How the pipeline works

  1. Prepare 2 FASTQ or FASTQ.gz files corresponding to the two replicates for an iCLIP/irCLIP experiment.

  2. Duplicate removal, quality filter, and trim adapter from the 3' end from the reads

    • Duplicate removal:
      • This step takes advantage of the fact that 5' end of each read has a random barcode.
      • Each initial starting molecule that was RT'd will have a unique barcode.
      • Therefore, PCR duplicates are removed by collapsing molecules with identical 5' barcode sequences.
    • Remove adapter region from the 3' end of the read.
    • The adapter is an optional input parameter.
    • Default is to remove sequences less than N=33 nucleotides.
    • Q33 specifies the quality score encoding format.
  3. After duplicate removal, remove the 5' barcode sequence.
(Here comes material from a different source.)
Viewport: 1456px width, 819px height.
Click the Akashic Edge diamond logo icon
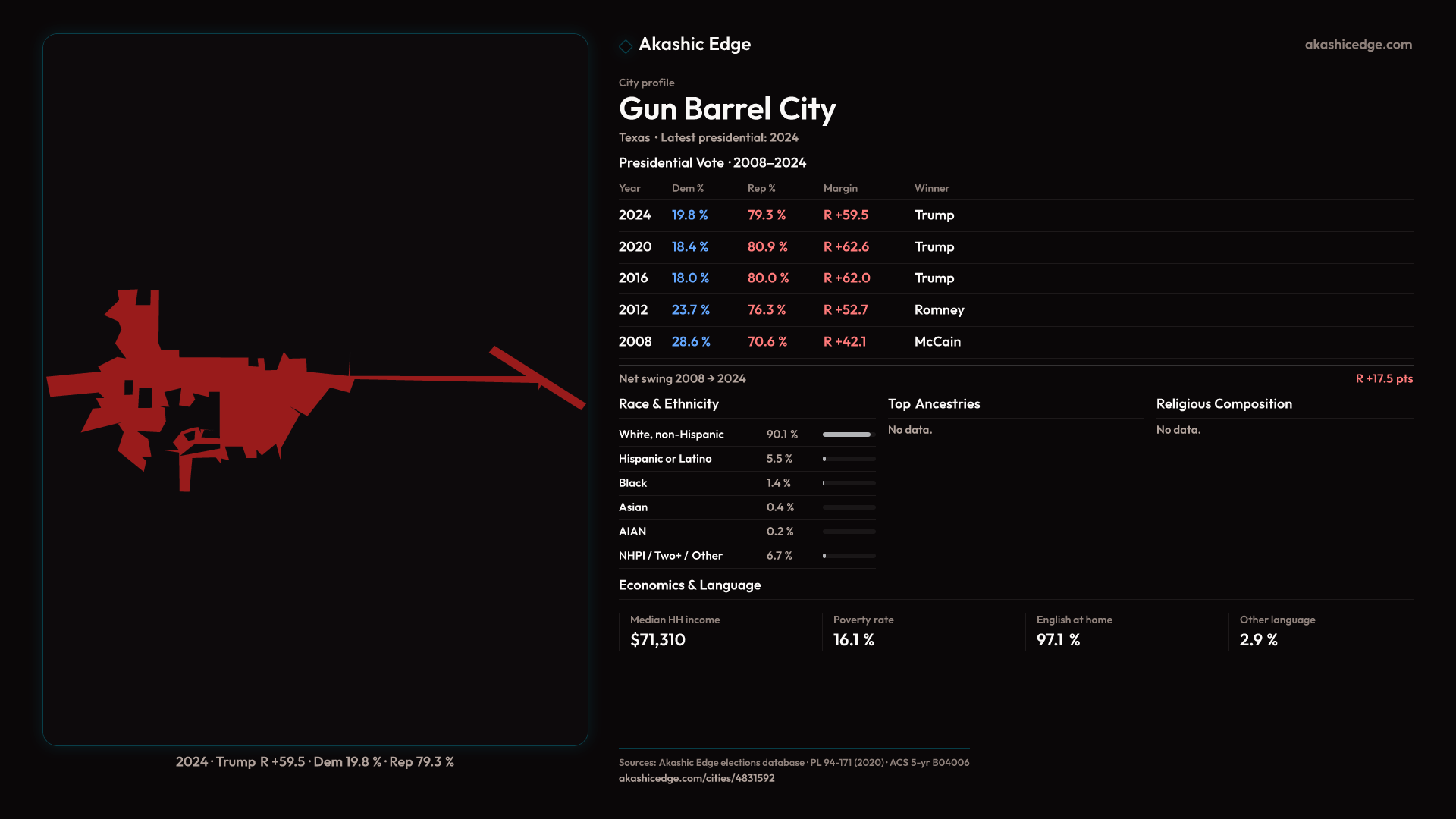[626, 46]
Default removes 13 nts.

    • For libraries made with sequences found in the FAST-iCLIP manuscript, remove 13 nts (-f 14)
    • For libraries made with sequences found in the irCLIP manuscript, remove 17 nts (-f 18)
  4. We then map the reads to indexes in the following order:

    • A. exoVirus index
    • B. repeat RNA index
    • C. endoVirus index
    • D. tRNA index
    • E. Human or Mouse non-repetitive genome
    • By default, we only keep reads that are unique and perfectly aligned.
    • We then remove reads that map to blacklist or repeat regions.
  5. After mapping, we isolate the 5' position (RT) stop for both positive and negative strand reads.
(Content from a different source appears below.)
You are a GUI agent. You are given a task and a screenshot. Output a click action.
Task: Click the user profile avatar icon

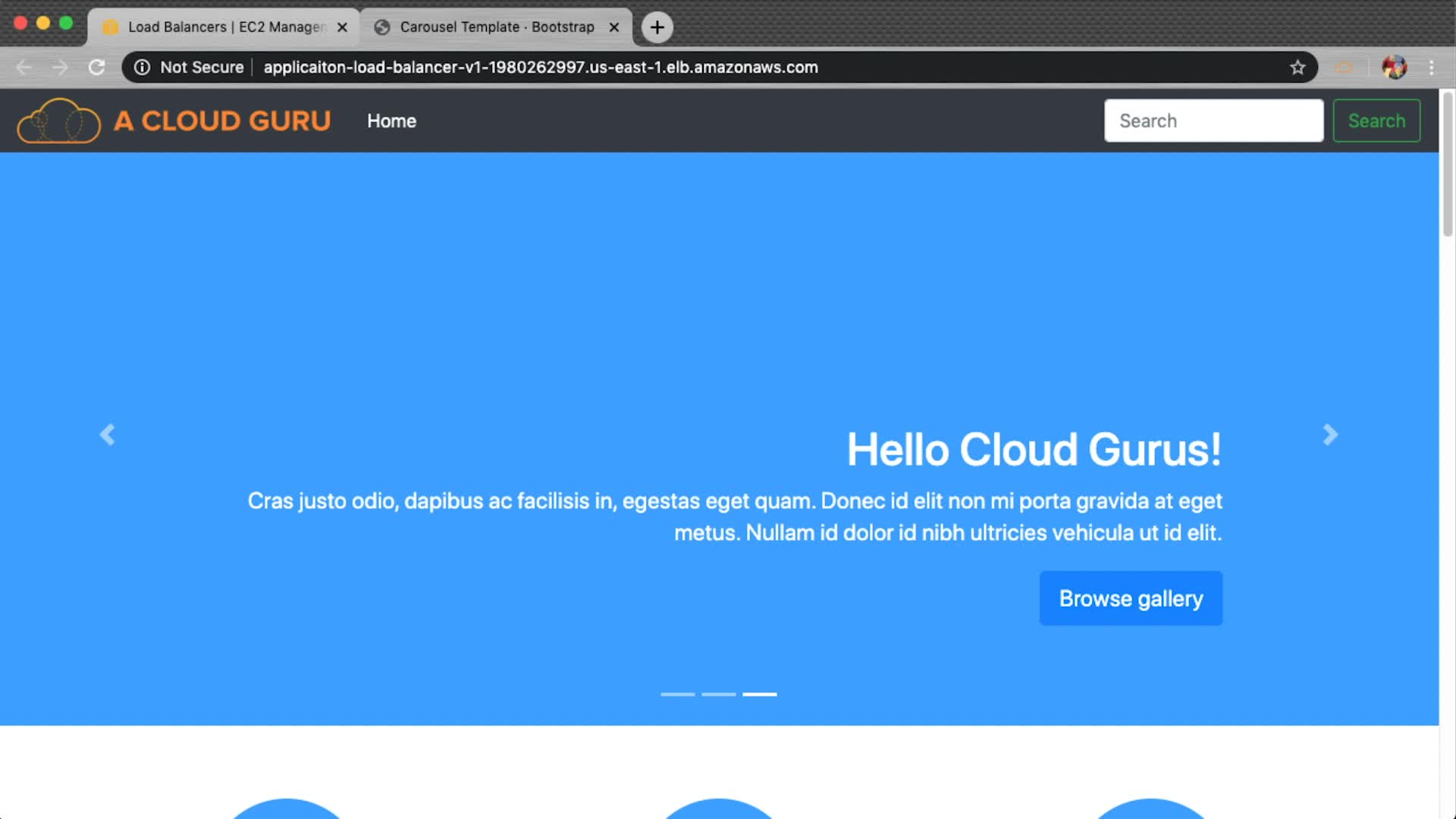pos(1394,67)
    • This represents the cross-link site in the initial experiment.
  6. For each replicate, we analyze the RT stop position and read length using iCLIPro.
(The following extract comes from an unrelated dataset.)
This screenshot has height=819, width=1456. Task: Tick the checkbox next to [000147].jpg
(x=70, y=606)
    • See Haberman et al 2017 (https://www.ncbi.nlm.nih.gov/pubmed/28093074)
    • iCLIPro analyzes the RT stops vs cDNA length. It has been observed that RBPs and the complexes they bind RNAs in can occupy small or large areas on target RNAs. If RNase digestion is too stringent the identified RT stops via cDNA truncation may be shifted.
  7. For each strand, we merge RT stops between replicates.

    • This means that at RT stop position must be 'conserved' between replicates.
    • If conserved, we count the total number of instances of the RT position for both replicates.
    • If the total counts exceed a specified threshold, then we record these RT stops.
    • We then make bedGraph and BigWig files, allowing visualization in genome browsers.
  8. Partition RT stops by gene type.

    • We intersect merged RT stops with Ensembl annotation of gene name by RNA type.
    • Some protein coding and lincRNA genes can have embedded snoRNAs or miRNAs in their introns, making this more challenging.
    • In turn, we re-generate the initial RT stop and intersect this with two different filters.
    • One filter is a snoRNA mask and the other filter is a miR mask: both derived from Ensembl annotations.
    • These masks allow us to remove all "protein coding" RT stops that fall within annotated snoRNA/miR regions.
  9. Quantification of reads per gene.

    • For each gene type, we quantify the number of reads per gene.
    • For all but snoRNAs, this is computed using the bed files obtained above.
    • For snoRNAs, we intersect the initial pool of RT stops with a custom annotation file of snoRNAs built from Ensembl annotations of noncoding RNAs.
    • Collectively, this gives us reads per gene for each gene type.
  10. Partition protein coding reads by functional mRNA elements.

    • We intersect snoRNA/miR filtered reads with Ensembl-derived UTR coordinates.
    • We perform this such output files generated are both "exclusive" and "inclusive".
    • Exclusive = a gene will have RT stops only in the specific element, without any RT stops elsewhere in that gene.
    • Inclusive = a gene will have RT stops in the specific element, but can also have RT stops elsewhere in that gene.
  11. Partition reads by ncRNA binding region.

    • For non-coding RNAs, we simply annotate reads with the start and stop position for each ncRNA.
    • This allows us to determine the position of each RT stop with respect to the full length of the gene.
  12. Partition repeat-mapped RT stops by region.

    • The repeat RNA mapped RT stops are paritioned using the repeat custom index annotation.
    • As with the ncRNAs, this is later used for visualization. Both sense and antisense mapped RT stops are visualized.